MOUNT VERNON – City Councilmembers can get together for social gatherings as long as they don’t discuss the city’s business, an expert on Ohio’s open meetings law told them at a special meeting Monday at City Hall.
Mark Altier, an attorney who formerly worked for the state auditor’s and attorney general’s offices, presented a modified version of the open meetings portion of a public records course he gave for elected officials.
If a group of council members get together for lunch but don’t have any intention of discussing public business, that’s OK, Altier said.
“Sometimes, people may see you together, they may assume that you're talking about public business and therefore raise issues with the public,” he said.
But unless they discuss or deliberate publicly, that is not a public meeting.
Any committee or subcommittee that the council creates becomes a separate public body that must comply with the requirements of the Open Meetings Act, he said. This includes a hybrid committee that includes council members and other members of the community.

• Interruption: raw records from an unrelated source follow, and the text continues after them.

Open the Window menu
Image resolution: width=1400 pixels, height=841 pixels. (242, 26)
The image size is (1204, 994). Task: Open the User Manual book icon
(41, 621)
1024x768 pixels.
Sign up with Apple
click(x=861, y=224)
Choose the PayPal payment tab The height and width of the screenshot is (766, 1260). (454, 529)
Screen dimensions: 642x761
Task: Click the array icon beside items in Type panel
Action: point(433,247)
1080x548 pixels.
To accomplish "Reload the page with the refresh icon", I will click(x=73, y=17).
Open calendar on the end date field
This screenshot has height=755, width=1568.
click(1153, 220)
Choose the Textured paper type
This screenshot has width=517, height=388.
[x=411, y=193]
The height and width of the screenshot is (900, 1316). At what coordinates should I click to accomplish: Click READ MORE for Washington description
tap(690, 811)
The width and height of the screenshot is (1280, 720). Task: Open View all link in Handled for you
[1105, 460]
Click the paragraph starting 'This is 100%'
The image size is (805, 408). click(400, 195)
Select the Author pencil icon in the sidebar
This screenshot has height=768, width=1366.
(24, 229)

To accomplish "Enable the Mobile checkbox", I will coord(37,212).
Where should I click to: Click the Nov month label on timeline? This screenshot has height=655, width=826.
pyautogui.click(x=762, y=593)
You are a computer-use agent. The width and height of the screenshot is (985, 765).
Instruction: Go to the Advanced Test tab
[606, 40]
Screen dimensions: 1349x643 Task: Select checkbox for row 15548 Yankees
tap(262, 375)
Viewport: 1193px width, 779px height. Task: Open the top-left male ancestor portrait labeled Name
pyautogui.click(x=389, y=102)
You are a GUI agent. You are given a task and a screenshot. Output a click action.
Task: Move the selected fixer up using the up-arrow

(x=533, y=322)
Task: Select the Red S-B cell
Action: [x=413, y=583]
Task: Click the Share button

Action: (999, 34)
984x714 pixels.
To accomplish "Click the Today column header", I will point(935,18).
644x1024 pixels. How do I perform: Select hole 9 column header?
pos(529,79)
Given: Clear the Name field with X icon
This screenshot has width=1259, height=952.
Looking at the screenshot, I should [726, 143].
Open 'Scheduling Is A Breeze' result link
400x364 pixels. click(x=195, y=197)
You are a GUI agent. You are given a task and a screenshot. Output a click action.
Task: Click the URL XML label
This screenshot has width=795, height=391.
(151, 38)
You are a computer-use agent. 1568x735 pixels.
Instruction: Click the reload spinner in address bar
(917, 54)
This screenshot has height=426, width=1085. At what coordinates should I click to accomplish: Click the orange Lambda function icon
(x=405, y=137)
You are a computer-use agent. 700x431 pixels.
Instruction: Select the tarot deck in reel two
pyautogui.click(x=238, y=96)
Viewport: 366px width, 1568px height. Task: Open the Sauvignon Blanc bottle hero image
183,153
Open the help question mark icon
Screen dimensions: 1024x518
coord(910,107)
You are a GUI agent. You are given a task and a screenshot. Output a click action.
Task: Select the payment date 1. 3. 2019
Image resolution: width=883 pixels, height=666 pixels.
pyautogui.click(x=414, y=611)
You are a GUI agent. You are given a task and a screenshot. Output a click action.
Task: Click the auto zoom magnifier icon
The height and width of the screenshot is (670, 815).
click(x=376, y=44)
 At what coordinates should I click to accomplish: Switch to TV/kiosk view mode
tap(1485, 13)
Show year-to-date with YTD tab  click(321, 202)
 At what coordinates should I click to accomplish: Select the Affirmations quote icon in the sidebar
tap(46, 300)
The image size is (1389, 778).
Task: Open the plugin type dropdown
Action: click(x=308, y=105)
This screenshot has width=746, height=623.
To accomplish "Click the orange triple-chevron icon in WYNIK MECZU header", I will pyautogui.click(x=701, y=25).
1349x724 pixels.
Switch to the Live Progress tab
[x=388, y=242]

“Just because they don't have final decision-making authority doesn't make them any less of a public body,” he said. “The act is not decision making. The act is not making decisions. It's deliberating or discussing.”
Council president Bruce Hawkins said the council has held breakfast meetings where community members are invited to attend and give input.
“We don’t deliberate. We just listen to what the community has to say. And is that a meeting?” he asked.
Altier said it’s not a meeting unless the council deliberates or discusses those issues themselves.
For executive sessions, he advised council to be specific on the reasons for the closed meeting. And while they can vote in public session to go into an executive session, they must wait until they leave the executive session to vote to return to the public meeting. No votes or decisions can be made in executive session, including those on personnel matters by the council.
The council can discuss any city business it wants to discuss during a regular council meeting. Only special meetings are restricted to what’s been posted on an agenda, he said.
Council can put rules restricting people making public comment at meetings from being abusive, profane or volatile. It can limit the time people get to speak and how many times an individual can speak. But it cannot prohibit a person from speaking based on what he or she is saying, Altier said.